Thought I’d go with a Dragonfly post for today since I’m still trying to give you a break from the barrage of birds you had to put up with last month.  Trust me, there are plenty more to come from our feathered friends but in due time.  Until then, let’s take a look at a subject that has a tendency to drive me completely bonkers when trying to identify them.

You would think that a creature with so many unique colors and distinct features would be a breeze when it comes to determining what it is.   Instead, I liken it to trying to trying to identify a specific type of Sparrow.  Countless hours are spent interrogating the web for any clear cut way to label them.   Too bad I can’t show you the number of tabs I have open on my browser right now – there must be close to thirty of them in all each providing  a close reference shot or pointing to a guided ID site.  Pretty sure this is the same troubles I had with identifying the previous set of Dragonflies (link here).  Guessing I gave up then since there was no identification there.  It was a different Dragonfly for sure so that would not have helped me much. My consensus at this time from all the references is this creature is a Dragonhunter.  Greg Lasley’s site (link here) had a sample which comes pretty close.  The coloring in his showed definite yellow on the bottom – hoping it is just the angle that makes mine look a little darker.

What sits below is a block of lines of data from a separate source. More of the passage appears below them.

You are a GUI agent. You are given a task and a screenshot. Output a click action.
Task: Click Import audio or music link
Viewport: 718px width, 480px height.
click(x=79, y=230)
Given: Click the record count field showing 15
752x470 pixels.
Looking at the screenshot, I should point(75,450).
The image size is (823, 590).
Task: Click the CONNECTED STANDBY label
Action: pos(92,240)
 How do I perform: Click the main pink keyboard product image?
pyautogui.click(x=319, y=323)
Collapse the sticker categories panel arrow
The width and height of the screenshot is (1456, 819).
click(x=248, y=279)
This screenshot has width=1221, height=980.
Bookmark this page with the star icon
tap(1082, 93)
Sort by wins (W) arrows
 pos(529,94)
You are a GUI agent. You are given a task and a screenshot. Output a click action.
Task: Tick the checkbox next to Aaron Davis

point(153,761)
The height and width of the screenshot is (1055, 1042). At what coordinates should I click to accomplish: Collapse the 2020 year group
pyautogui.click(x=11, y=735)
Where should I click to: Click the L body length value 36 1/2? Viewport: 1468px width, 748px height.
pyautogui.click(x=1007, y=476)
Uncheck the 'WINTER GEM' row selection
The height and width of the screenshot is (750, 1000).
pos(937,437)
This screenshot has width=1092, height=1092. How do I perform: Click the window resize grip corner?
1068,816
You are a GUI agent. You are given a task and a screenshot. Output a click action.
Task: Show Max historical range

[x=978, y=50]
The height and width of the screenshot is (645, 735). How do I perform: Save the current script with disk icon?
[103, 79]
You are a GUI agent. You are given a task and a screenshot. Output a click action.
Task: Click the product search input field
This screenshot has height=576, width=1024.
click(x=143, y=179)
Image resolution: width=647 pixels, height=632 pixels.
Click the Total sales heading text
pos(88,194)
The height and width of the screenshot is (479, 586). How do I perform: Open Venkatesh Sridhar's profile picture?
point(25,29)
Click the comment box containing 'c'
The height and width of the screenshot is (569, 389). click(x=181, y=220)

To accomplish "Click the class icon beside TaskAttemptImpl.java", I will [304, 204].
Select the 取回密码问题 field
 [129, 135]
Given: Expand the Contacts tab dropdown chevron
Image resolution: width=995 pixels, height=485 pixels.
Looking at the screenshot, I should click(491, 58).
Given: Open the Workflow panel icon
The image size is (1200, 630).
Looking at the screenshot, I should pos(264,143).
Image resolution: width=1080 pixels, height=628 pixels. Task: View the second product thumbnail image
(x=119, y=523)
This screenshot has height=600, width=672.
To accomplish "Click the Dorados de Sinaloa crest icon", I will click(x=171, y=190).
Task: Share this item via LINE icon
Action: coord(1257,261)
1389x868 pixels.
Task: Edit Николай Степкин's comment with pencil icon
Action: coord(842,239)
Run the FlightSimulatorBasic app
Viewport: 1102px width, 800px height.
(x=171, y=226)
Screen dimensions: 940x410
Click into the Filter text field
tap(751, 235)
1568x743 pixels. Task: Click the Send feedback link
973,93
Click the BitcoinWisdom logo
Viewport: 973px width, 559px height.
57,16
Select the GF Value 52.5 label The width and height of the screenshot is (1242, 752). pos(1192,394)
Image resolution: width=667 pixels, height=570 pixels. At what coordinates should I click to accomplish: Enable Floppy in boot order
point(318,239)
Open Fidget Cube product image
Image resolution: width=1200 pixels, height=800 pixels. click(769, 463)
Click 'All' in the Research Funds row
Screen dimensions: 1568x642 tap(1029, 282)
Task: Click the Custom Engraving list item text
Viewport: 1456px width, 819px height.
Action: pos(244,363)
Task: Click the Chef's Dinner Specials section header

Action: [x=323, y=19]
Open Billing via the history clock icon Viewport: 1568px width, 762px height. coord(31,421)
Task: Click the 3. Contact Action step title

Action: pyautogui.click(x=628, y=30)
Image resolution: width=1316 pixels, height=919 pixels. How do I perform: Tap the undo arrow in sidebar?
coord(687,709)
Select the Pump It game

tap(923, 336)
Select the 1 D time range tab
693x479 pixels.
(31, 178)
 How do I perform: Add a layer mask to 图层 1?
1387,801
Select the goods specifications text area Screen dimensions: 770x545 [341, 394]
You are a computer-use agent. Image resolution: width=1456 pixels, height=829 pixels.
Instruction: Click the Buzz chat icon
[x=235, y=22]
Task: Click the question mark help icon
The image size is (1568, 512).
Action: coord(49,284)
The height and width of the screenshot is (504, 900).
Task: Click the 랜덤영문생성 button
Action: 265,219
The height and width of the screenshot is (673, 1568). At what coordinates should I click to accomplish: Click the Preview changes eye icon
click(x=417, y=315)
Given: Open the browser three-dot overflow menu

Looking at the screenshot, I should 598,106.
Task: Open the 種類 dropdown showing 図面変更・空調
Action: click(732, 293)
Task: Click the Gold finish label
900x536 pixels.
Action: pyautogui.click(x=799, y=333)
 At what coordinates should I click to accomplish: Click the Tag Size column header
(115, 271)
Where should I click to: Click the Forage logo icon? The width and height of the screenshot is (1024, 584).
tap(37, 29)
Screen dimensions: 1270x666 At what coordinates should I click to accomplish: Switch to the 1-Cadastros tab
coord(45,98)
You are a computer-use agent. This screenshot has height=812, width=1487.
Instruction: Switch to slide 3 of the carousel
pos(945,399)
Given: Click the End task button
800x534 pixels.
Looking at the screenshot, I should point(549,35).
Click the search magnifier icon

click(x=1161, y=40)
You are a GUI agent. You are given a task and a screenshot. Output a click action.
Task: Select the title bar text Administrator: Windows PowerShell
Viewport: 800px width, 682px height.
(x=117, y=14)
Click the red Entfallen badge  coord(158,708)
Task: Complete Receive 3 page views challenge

Then there is the problem with apparently everyone making up their own names for them.  I first found the Insect Identification site which referred to them as Western Flying Adder (link here).  Based on that I was searching high and low for a Western Flying Addr which just produced a bunch of snakes until I found a reference on What’s That Bug site where the moderator calls into question the name (link here).  Then we have the Illinois Butterfly site (link here) that has a similar picture that is labeled as an Arrowhead Spiketail.  This prompted an hour of tracking down that name until I took a close look at the yellow markings on the top of the body near the head and decided that was different.  Oh and of course on the same website they have a picture of a Lancet Clubtail (link here) which looks damn close as well.  Sigh, why is this so hard?  Decided to spend some more time there and did find their specimen for a Dragonhunter (link here). which again looks like the best reference.  A quick check of our friends over at Wikipedia list the Dragonhunter and then state is is sometime called a Black Clubtail or a Black Dragon.  Unbelievable.  I will say the region map at the Northern Prairie Wildlife Research Center (link here) was pretty sparse in our area, but unless someone has other opinions I’m going with the Dragonhunter Dragonfly.  A pretty cool name actually.

Talk about work.  If they weren’t so cool to photograph I’d probably just throw in the towel and focus on the frogs at the pond instead.